▶ _Information given_:
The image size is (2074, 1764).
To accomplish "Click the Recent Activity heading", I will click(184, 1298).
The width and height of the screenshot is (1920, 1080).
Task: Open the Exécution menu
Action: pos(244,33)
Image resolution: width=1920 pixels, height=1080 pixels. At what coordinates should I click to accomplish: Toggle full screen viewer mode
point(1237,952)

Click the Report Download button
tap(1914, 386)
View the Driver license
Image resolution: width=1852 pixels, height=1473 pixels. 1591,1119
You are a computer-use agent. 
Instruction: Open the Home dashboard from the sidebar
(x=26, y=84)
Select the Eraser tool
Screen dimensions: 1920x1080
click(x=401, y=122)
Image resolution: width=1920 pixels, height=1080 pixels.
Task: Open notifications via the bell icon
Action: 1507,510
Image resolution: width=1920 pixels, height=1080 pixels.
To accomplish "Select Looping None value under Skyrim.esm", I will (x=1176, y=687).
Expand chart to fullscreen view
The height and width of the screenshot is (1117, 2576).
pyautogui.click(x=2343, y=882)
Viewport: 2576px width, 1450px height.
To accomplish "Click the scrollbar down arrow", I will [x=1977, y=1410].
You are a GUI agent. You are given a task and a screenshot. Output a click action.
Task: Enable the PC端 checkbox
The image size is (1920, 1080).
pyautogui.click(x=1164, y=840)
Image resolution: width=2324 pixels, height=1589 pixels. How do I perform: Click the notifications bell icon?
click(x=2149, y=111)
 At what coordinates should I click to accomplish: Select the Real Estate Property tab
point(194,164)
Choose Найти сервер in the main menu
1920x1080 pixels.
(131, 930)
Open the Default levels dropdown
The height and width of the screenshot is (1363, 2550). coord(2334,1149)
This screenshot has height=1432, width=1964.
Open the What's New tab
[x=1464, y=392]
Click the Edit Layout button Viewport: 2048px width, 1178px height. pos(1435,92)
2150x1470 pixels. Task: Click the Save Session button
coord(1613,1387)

▶ _Task requirements_:
Repeat, with no changes, each line from the one with "Click the Edit" to the end of the listing, including both ends and nothing else.

▶ _Written solution_:
Click the Edit Layout button Viewport: 2048px width, 1178px height. pos(1435,92)
2150x1470 pixels. Task: Click the Save Session button
coord(1613,1387)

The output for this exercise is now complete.